▶ _Consigne 1_
Répondez à ces questions à l'aide de l'extrait sur la police allemande en France.
(a) Qui cherchait à absorber peu à peu l'Administration policière de ces territoires ?
(b) Combien de membres comptait la police de maintien de l'ordre en France ?
(c) Où était stationnée l'unité d'instruction de volontaires SS originaires de Galicie ?
▶ _Consigne 2_
Donnez la suite de l'extrait sur la police allemande en France, en reprenant après sa dernière phrase.

▶ _Extrait_
Comme Himmler s’efforçait en outre d’absorber peu à peu l’Administration policière de ces territoires, la réalisation des programmes prévus pour des motifs politiques ou idéologiques était forcément en retard, du point de vue des personnels, sur les prévisions initiales.

En ce qui concerne la France, les quelques milliers de membres de la police de sûreté et du SD – même assistés d’un nombre considérable d’agents, d’auxiliaires et de dénonciateurs recrutés sur place – auxquels il faut ajouter moins de 10.000 membres de la police de maintien de l’ordre, ne suffisaient pas à la tâche (33) .

Ils étaient pour la plupart employés dans les états-majors, les écoles, les organismes de ravitaillement ou les écoutes radio. En fait d’unités disponibles, on ne pouvait compter avec certitude que sur le 19e régiment de police et sur une unité d’instruction de volontaires SS originaires de Galicie, stationnée à Tarbes ; encore cette dernière fut-elle dissoute en juin 1944.

Entrées de localisation de texte et d'éléments:
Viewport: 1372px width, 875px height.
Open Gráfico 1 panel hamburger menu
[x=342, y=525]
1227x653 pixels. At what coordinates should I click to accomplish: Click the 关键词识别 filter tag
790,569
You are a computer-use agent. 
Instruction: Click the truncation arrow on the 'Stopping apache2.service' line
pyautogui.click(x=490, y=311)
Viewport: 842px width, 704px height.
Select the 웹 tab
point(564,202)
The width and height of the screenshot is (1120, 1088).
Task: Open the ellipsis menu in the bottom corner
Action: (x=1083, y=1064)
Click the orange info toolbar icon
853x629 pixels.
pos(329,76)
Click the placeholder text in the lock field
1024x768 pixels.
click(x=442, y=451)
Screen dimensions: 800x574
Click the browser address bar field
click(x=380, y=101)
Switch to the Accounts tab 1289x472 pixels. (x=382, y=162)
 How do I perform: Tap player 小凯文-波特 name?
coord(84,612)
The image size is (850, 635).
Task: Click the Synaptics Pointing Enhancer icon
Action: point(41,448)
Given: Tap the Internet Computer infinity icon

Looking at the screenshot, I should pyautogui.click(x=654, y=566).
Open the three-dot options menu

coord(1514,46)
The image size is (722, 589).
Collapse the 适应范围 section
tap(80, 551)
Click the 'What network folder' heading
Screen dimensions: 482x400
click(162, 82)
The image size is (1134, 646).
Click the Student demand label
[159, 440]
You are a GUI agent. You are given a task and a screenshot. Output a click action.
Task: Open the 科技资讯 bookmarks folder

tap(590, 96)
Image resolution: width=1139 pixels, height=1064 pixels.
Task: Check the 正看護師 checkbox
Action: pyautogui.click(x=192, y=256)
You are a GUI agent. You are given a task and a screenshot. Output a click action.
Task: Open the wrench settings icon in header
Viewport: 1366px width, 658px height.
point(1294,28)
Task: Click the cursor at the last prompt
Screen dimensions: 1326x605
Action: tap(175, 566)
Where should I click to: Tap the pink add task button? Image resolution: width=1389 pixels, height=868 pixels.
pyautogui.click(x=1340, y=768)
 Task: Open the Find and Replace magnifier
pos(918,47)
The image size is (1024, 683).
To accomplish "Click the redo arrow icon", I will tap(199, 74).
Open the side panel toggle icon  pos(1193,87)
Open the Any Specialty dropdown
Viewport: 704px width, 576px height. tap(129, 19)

▶ _Réponse rédigée 1_
(a) Himmler.
(b) Moins de 10.000.
(c) À Tarbes.

▶ _Réponse rédigée 2_
Ainsi la police, répartie en de nombreuses localités, n’avait pas une grande efficacité pour la répression de la Résistance. La police de sûreté et le SD (34) , qui, sous prétexte de sécurité, internèrent encore en 1944 des milliers de Français dans les camps de concentration et poursuivirent les déportations de Juifs jusqu’au milieu de l’été, servaient surtout d’organes de renseignements pour le combat intérieur, bien plus que les services militaires de contre-espionnage en voie de dislocation et qui s’occupaient en premier lieu des cas de trahison qui se multipliaient dans la Wehrmacht.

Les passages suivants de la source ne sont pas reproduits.